Counting every line in the records below that holds "Toggle", give the total and add nothing.
==== PROVIDED RECORDS
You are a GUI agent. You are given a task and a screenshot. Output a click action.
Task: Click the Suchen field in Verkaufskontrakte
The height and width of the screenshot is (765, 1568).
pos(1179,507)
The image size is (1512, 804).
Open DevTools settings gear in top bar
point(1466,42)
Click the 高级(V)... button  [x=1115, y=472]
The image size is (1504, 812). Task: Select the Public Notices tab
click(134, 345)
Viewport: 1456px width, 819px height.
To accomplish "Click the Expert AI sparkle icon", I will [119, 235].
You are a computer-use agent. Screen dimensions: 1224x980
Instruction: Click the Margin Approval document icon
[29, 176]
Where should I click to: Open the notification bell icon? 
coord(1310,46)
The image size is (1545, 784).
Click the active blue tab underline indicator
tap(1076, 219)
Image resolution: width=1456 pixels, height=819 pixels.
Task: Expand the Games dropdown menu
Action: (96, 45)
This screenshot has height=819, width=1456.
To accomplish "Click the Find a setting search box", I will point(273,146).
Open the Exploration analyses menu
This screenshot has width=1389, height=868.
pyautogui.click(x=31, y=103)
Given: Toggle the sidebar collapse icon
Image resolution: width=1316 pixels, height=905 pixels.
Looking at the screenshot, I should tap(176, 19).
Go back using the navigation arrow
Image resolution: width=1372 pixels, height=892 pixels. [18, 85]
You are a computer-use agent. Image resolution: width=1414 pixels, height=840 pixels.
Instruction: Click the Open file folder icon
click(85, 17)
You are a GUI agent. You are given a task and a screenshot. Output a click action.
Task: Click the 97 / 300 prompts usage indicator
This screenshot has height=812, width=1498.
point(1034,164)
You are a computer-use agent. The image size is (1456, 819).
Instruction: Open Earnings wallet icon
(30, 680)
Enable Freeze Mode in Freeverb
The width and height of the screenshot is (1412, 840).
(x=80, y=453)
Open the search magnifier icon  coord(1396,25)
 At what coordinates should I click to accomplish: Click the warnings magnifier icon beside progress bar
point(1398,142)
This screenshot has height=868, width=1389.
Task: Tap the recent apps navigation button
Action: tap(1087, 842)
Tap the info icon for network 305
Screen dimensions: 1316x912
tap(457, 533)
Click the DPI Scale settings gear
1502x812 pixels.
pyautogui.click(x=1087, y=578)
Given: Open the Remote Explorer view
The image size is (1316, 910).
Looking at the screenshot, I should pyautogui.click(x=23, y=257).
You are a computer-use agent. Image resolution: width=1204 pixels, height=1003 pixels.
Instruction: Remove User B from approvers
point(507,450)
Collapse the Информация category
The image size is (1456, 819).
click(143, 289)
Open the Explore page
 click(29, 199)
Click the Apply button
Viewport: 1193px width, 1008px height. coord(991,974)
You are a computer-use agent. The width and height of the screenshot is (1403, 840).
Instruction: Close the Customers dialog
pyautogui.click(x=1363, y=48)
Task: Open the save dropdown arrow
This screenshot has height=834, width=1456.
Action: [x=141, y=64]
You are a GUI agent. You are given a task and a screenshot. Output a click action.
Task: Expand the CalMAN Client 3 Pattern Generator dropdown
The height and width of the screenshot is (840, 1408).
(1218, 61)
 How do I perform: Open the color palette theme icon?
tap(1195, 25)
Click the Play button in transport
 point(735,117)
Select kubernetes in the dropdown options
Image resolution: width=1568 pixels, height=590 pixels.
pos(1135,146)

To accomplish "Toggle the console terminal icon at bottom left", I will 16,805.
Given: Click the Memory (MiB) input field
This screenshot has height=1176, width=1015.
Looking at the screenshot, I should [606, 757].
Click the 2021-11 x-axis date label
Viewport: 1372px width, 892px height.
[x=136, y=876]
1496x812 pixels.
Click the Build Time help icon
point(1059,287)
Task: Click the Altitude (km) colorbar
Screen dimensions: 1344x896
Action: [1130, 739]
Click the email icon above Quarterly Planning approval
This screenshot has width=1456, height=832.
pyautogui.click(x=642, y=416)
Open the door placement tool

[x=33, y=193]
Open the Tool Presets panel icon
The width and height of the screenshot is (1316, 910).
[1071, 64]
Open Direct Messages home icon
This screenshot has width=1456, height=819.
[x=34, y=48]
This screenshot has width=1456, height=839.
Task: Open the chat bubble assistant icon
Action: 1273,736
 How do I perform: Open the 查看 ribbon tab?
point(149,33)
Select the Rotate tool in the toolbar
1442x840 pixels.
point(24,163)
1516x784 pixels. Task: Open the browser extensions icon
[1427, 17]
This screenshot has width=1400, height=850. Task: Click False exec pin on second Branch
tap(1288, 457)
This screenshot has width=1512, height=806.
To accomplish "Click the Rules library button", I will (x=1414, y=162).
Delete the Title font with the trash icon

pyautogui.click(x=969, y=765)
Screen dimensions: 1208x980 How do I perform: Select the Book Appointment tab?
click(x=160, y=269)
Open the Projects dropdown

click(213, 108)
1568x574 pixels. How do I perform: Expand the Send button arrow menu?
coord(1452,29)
========
**SOLUTION TO THE EXERCISE:** 2